- Required task: Pick out every line of the data below that contains the word "Image", matching its case exactly.

- Records supplied:
•••••

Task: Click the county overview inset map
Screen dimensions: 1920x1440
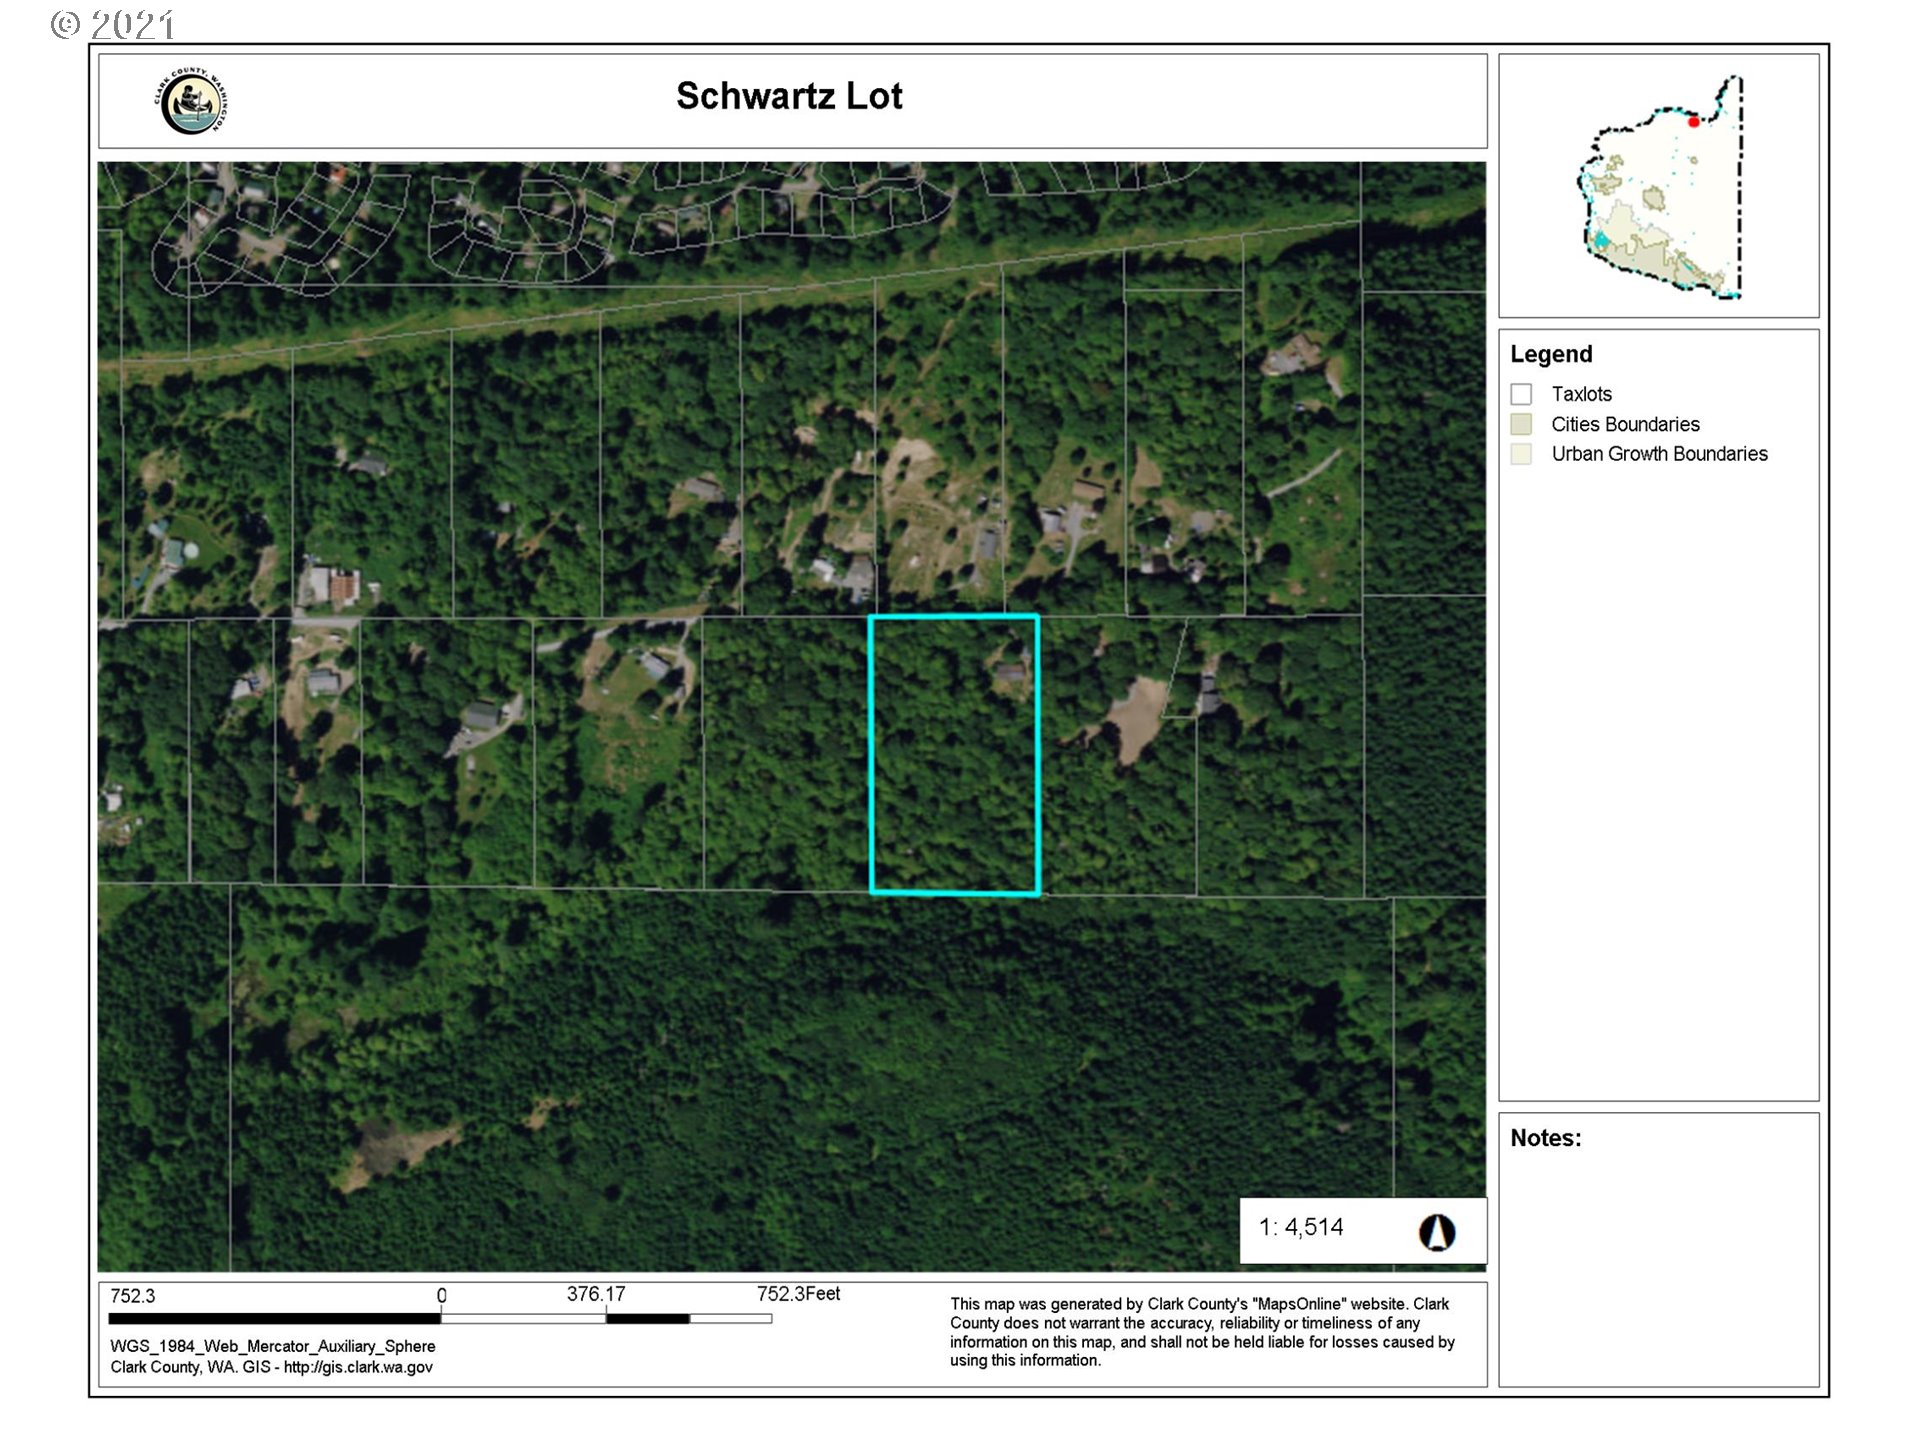Action: click(1660, 187)
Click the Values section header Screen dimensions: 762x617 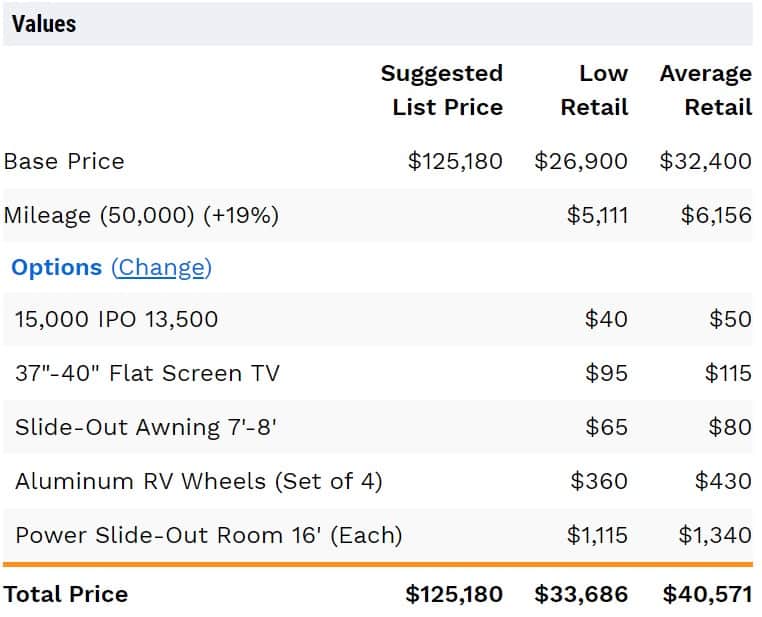coord(44,24)
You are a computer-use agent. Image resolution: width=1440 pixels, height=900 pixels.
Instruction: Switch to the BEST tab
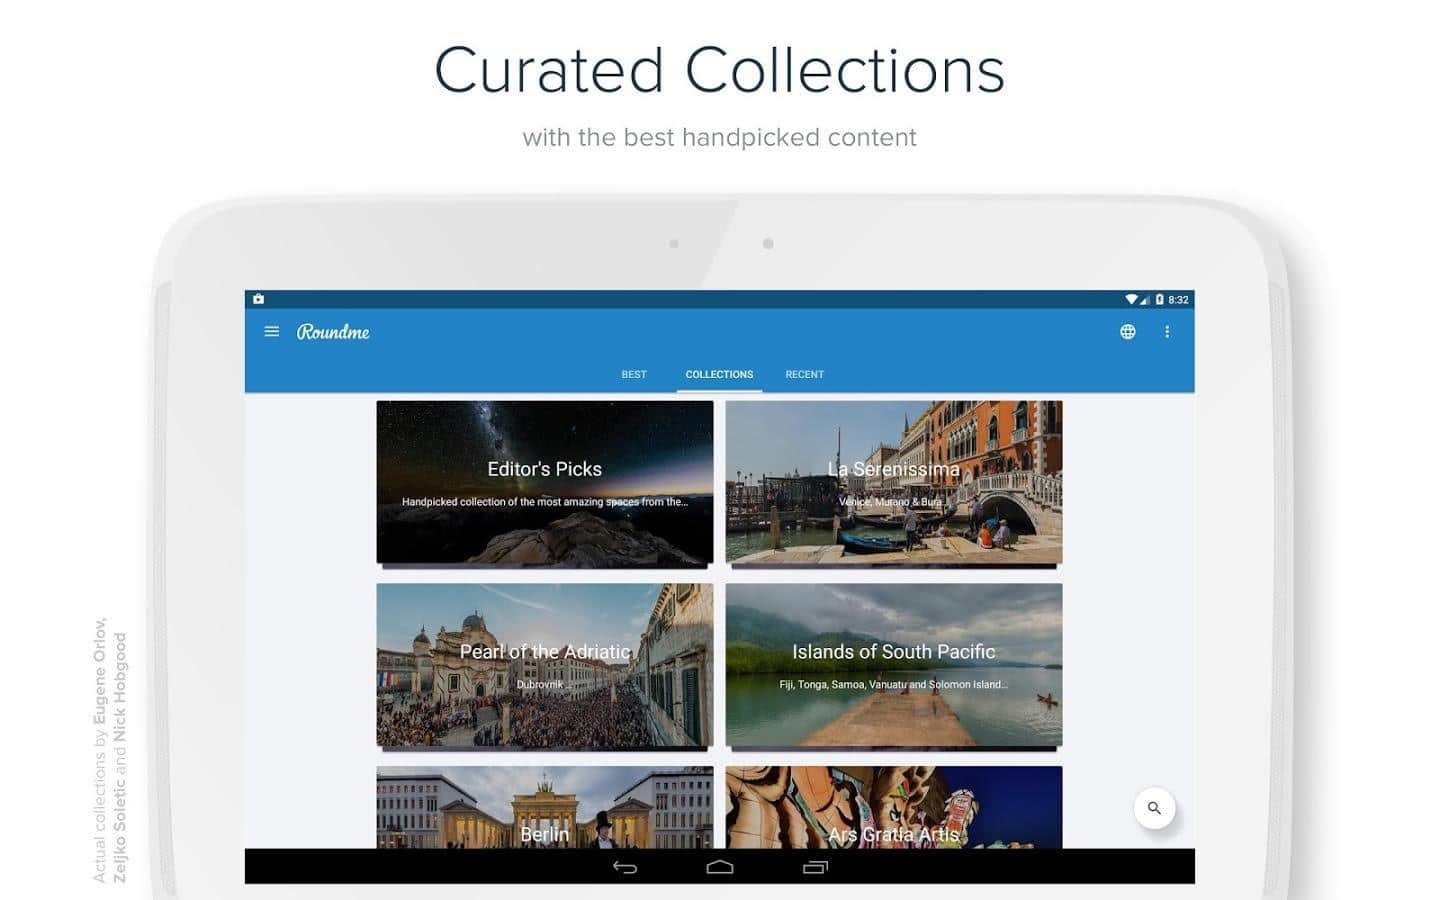634,374
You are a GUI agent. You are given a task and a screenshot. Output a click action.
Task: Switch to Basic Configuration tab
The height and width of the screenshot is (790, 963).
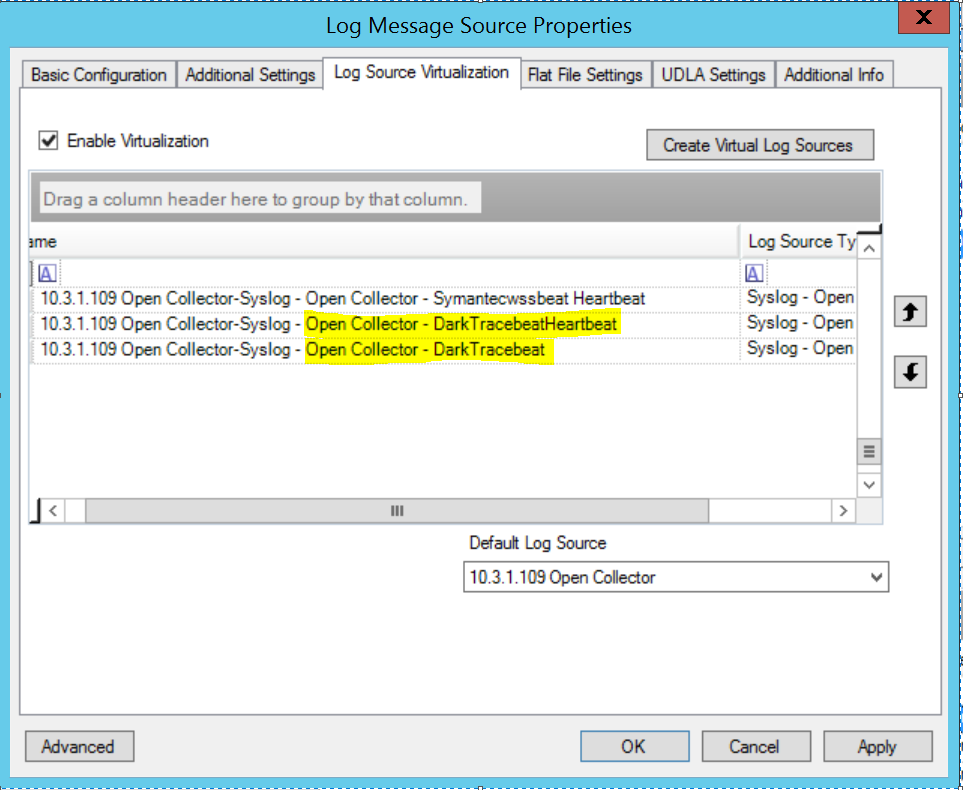point(99,75)
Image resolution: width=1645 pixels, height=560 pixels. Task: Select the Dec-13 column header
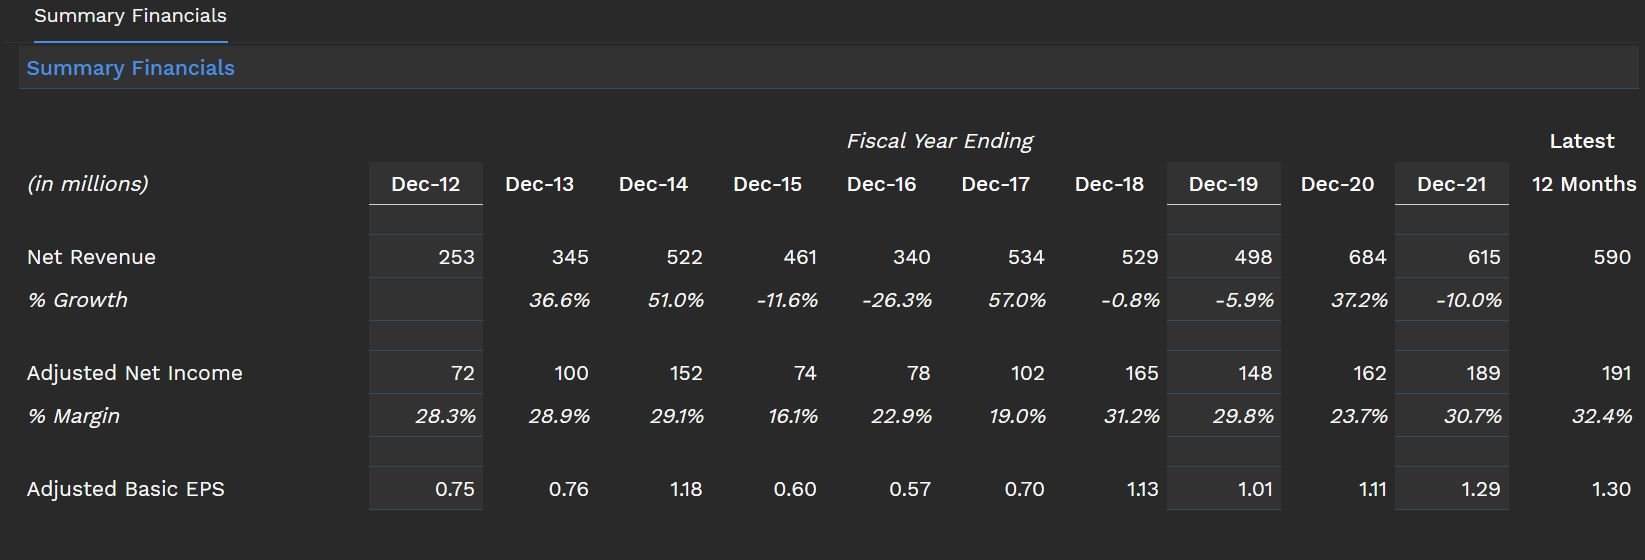539,184
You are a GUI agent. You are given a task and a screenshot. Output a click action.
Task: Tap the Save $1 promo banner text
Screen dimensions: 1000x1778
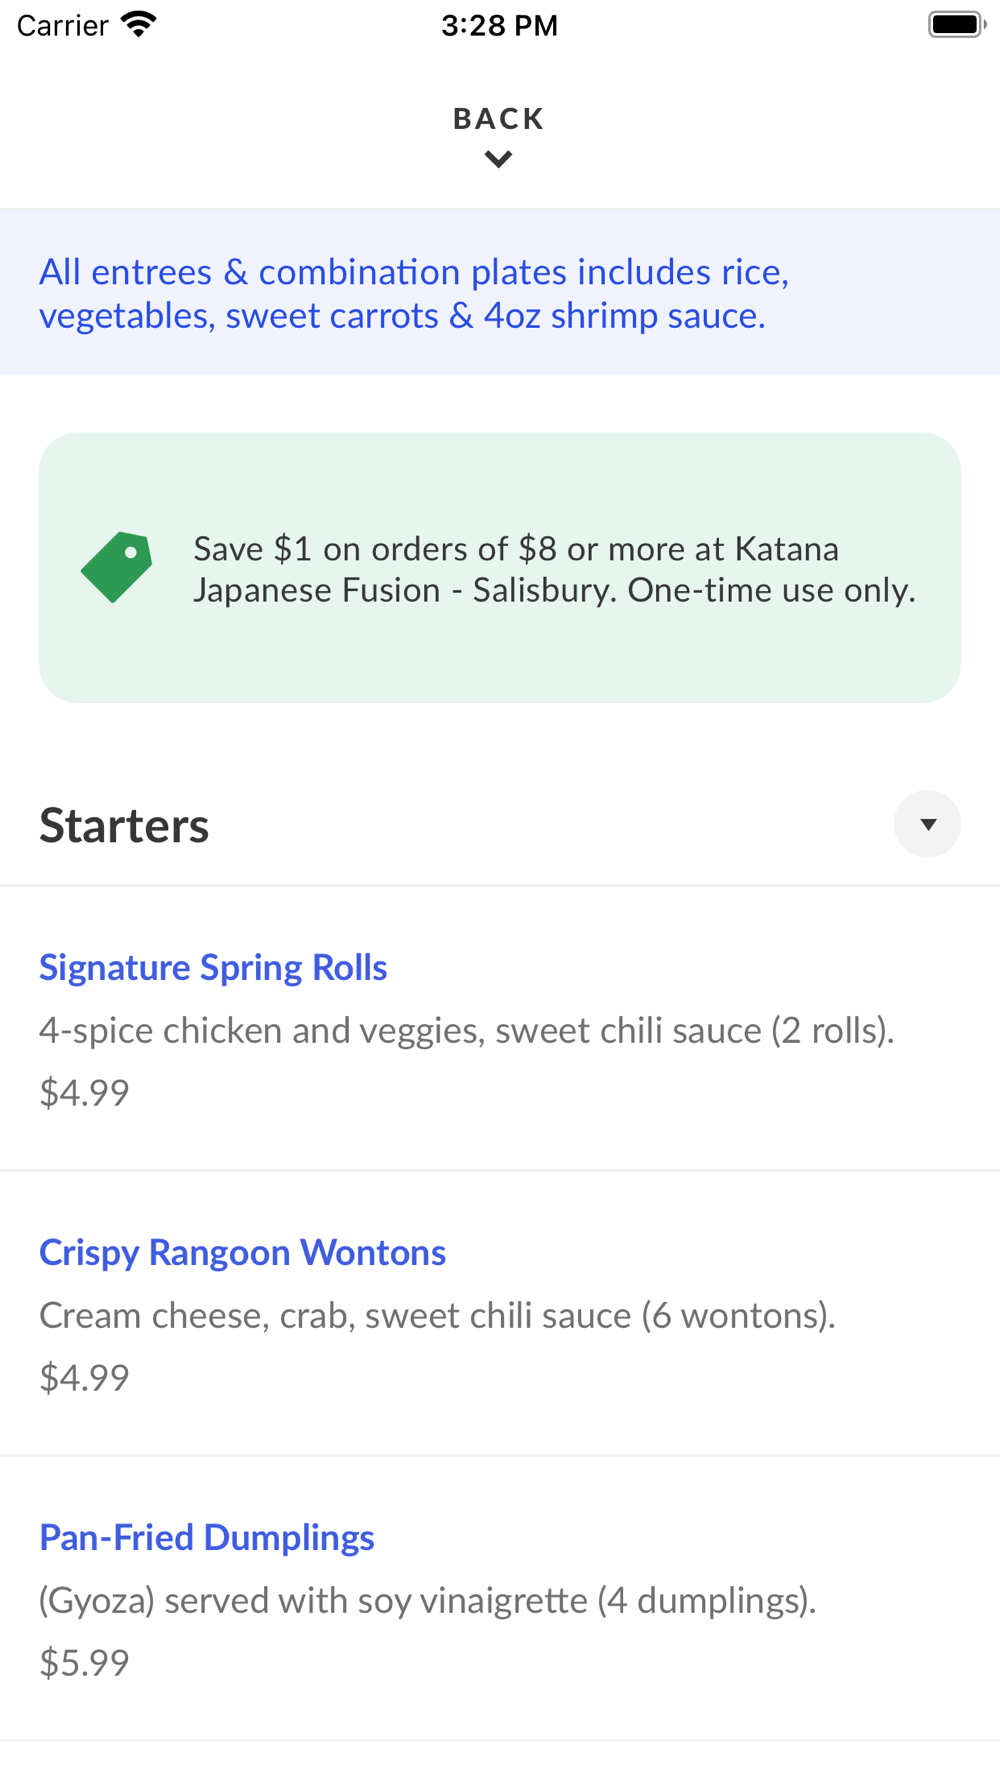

•••••

- Solution for this exercise:
You are a computer-use agent. Image resolution: width=1440 pixels, height=900 pixels.
Image resolution: width=1645 pixels, height=560 pixels. Task: Select the Dec-13 column header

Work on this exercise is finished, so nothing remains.